Bots, cheaters and disengaged respondents are the bane of survey analysis, so we conducted a special survey to test out some tricks we’ve picked up. We’re happy to share our expertise in using market research survey design to help you stamp out poor-quality responses and clean up your data.
So, you’ve hit your target survey responses, but is it safe to assume that each gives an honest and accurate picture of a real person’s views? Realistically, there will always be some bad apples contaminating the data. These are likely to come in the form of three categories…
The baffling bots: ‘Click farm’ type fraud is a huge problem for online research because the data that is produced is effectively 100% fake. These bots cheat the system to make money on a large scale. They register as multiple panellists – using spoof IP addresses and profiling information – and their answers are completely automated.
The cheeky cheaters: These are usually real people who only do the survey for the incentive, therefore speed through as quickly as possible to claim the prize. These cheaters may have no relevant experience or knowledge of the topic being investigated, giving rise to responses that are not representative of the target population.
The disappointingly disengaged: These respondents could be exactly who you want, and even begin diligently, but lose interest and grow fatigued as they move through the survey. These disengaged respondents are less likely to read survey questions in detail and therefore unlikely to provide carefully considered and accurate answers.
Poor-quality responses: the problem
The extent to which survey sinners are a problem for online research is difficult to measure. A global survey respondent panel estimates a 5% rate of poor-quality responses from the data they provide, but this is likely to be an underestimate, given that the identification of bad apples relies on researchers flagging these to the provider.
Whatever the proportion of poor-quality responses, the data validity could be called into question, as false and inaccurate responses could produce skewed statistical estimates and significantly damage the research.
Poor-quality responses: spotting the sinners
Luckily, we know a few tricks that help to prevent false responses and weed out survey sinners from the data:
1. Double questions: One method of catching cheaters or bots is to include two questions for which contradictory answers could be provided. For example, you could ask whether they are a parent and then how many children they have, including a ‘none’ option. This works particularly well if the questions are at different points in the survey.
2. Contradictory grid statements: Along similar lines, using a grid with agreement statements that directly contradict one another is a useful method. This would mean agreeing to both statements would be inaccurate or ‘impossible’. This especially helps to clarify when respondents have flatlined (i.e. given the same response for every statement), versus those who just genuinely agree with the statements!

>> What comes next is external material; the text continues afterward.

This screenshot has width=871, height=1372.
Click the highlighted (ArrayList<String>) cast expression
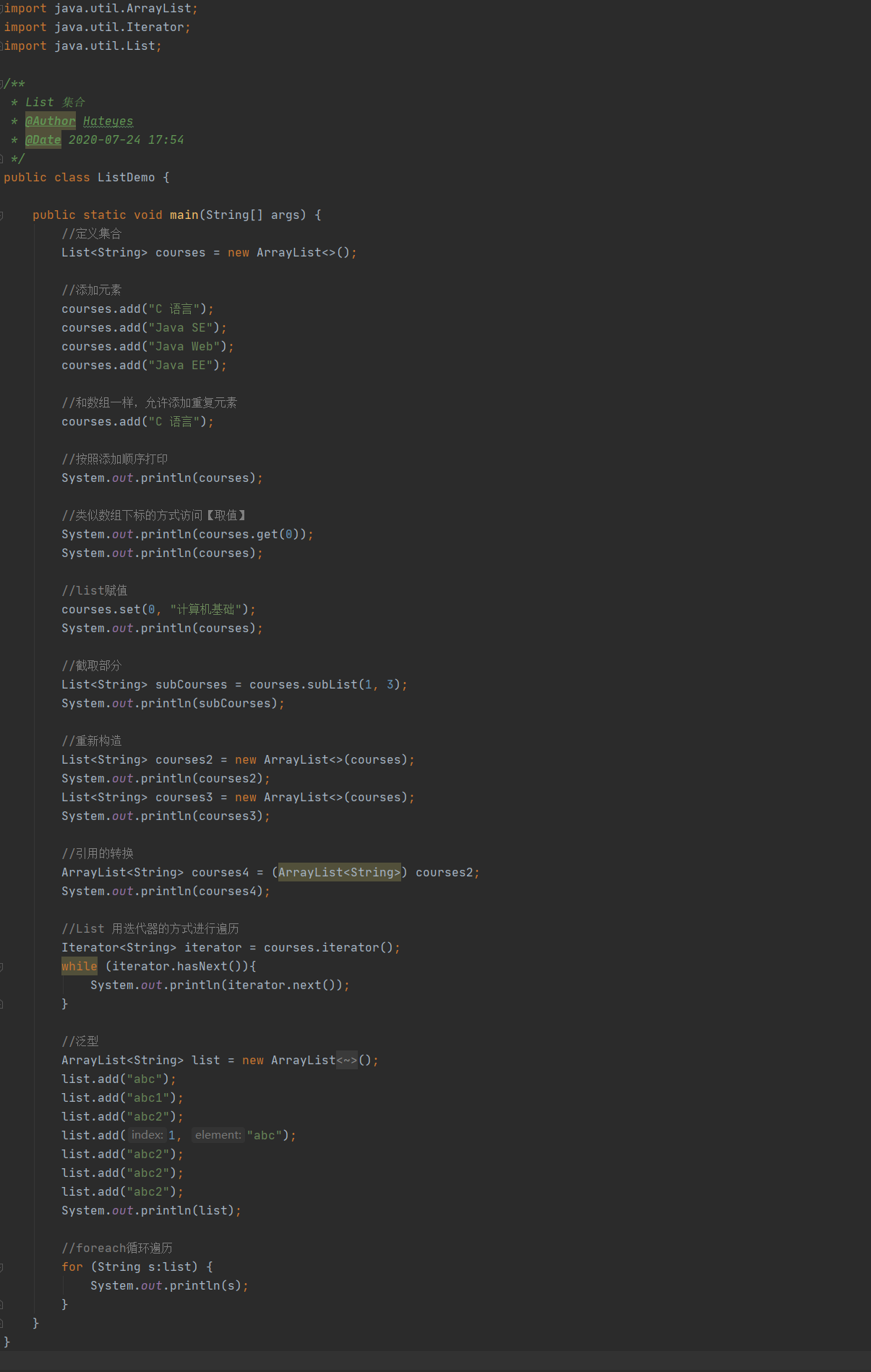point(340,873)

3. Open questions: Open questions are an easy place to spot poor-quality responses – writing a coherent answer can be just too much effort for cheaters, bots and the disengaged. Have a scan of people’s answers for any nonsensical, irrelevant or unusually repetitive (i.e. mass automated) answers. This could include numerical outliers.
4. Attention-checking question: One simple way to catch poor-quality responses is to throw in a question for the sole purpose of tripping up survey sinners. Check if respondents are still paying attention by asking them to select a particular answer – ideally using a similar topic to the rest so it’s not too obvious. Someone didn’t select answer B when you told them to? Get rid of them.
Putting these tricks to the test
We created a survey exploring attitudes towards climate change and peppered it with the four identification tricks above, in order to test whether these were effective in catching poor-quality responses. Using a leading respondent panel, we received 89 responses to the survey.
After carefully combing through and cleaning the data, we found that 20.2% of respondents were flagged as providing poor-quality responses – four times the amount estimated by the panel. This table shows the number of poor-quality responses identified by each method:
|Contradictory grid statements||Open questions||Attention-checking question||Double question|
Contradictory statements were found to be the most effective method, revealing 10 incidents of poor-quality responses, whilst the double question found none in this case. This amounted to 18 individual respondents flagged in total, with several caught out on more than one test.
Interrogating the sinners
Now, we could just get rid of all these respondents and try to replace them, but sometimes the last thing you want to do is throw out responses – especially if it’s been a slog to get them! It’s often worth taking the extra time to scrutinise your data.
For each method, differentiation between the definitely unreliable versus the possibly unreliable is needed. We recommend a flagging system whereby those who fall into the grey area are only removed if they fail multiple criteria.
Other routes to higher-quality data
In addition to the methods we tested, there are other ways you can increase the reliability of your data and prevent drop-outs. These can range from designing your survey to keep respondents engaged, to restricting access to limit the impact of bots:
- Match question wording to scale labels, so even those scanning questions can understand.
- Use consistent language, particularly across rating scales.
- Keep the survey as short and concise as possible.
- Make it conversational – build rapport!
- Make it interactive and visual – the survey should be enjoyable.
- If you are using a potentially untrustworthy sample source, try not to make it too obvious who you want to speak to in the introduction and screening questions.
- Don’t allow multiple attempts at the survey – but do allow people to save and finish their response later if the survey exceeds 15 minutes.
- Remove your ‘back’ button so respondents can’t edit their answers to the ‘right’ one.
With improving technology, there are also more rigorous checks you can undertake. This includes facial recognition, identification checks (e.g. reviewing passports) and recording geolocations. At the moment, these are more often used for qualitative research, but as bots become more sophisticated it’s likely quantitative checks will need to be tighter.
All of these approaches will likely take a bit of tailoring to fit your specific project, and the decision to remove respondents can be subjective, but hopefully these tips will help you make your survey data squeaky clean.